(Dataset entries)
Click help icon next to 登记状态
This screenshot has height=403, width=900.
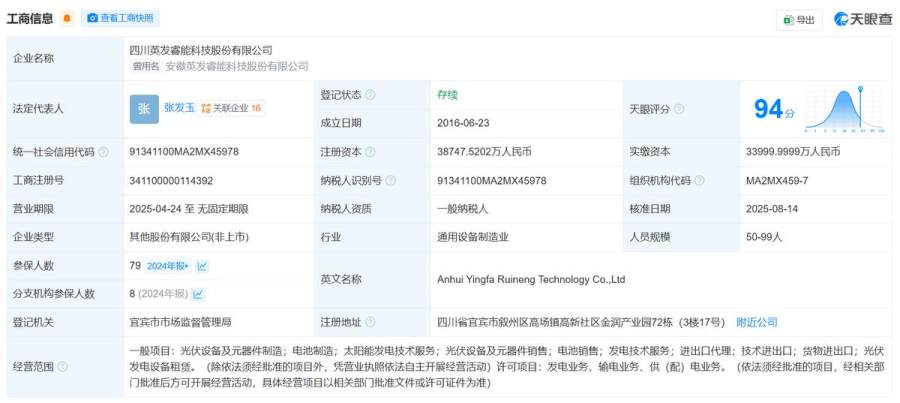coord(370,95)
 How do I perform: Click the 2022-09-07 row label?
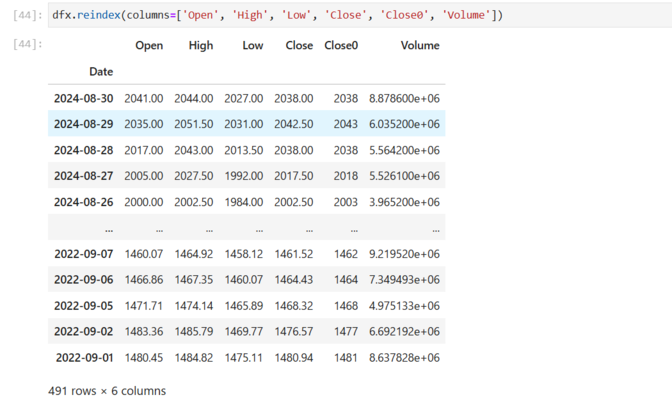click(83, 254)
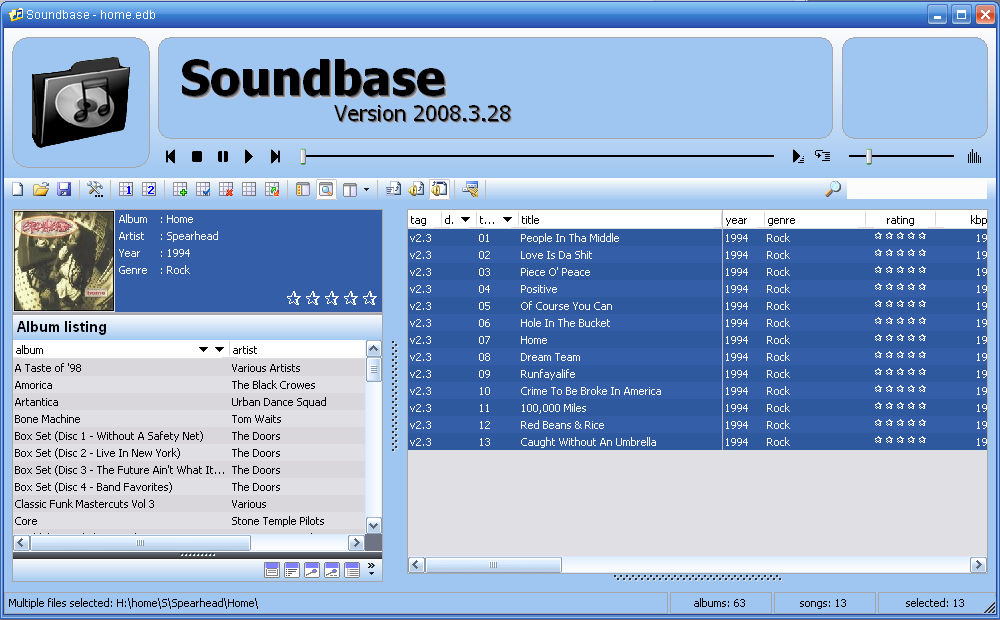This screenshot has width=1000, height=620.
Task: Click the equalizer bars icon
Action: [974, 157]
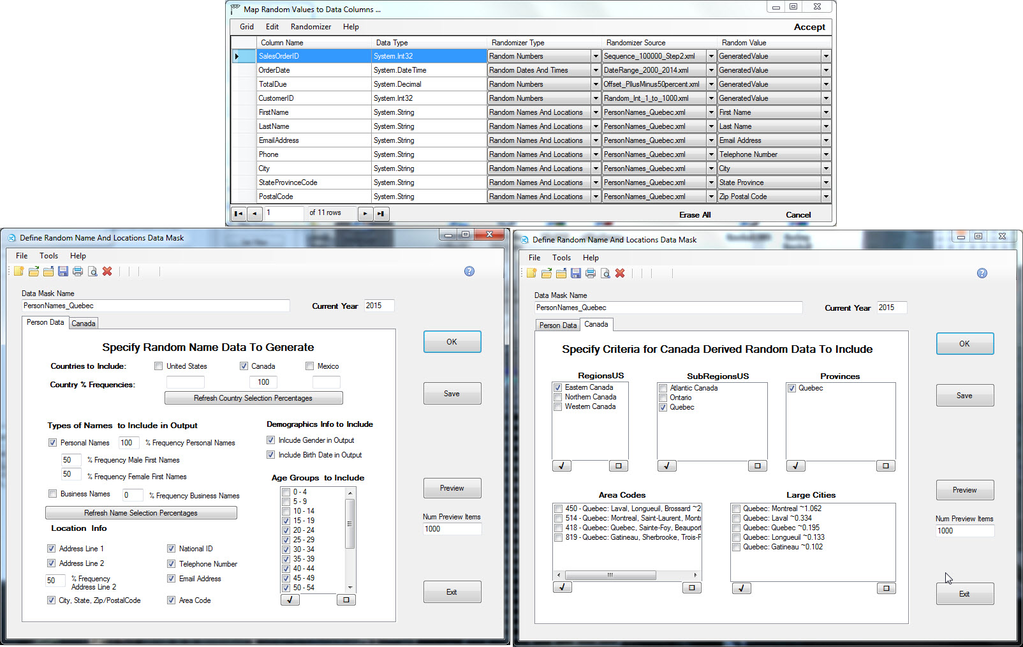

# Work instruction
The reply must hold every line above exactly as written and none of the pictures.

# Result of the exercise
Click help icon next to 登记状态
This screenshot has height=403, width=900.
coord(370,95)
 How do I perform: Click the 2022-09-07 row label?
click(83, 254)
This screenshot has width=1000, height=620.
Task: Click the equalizer bars icon
Action: [974, 157]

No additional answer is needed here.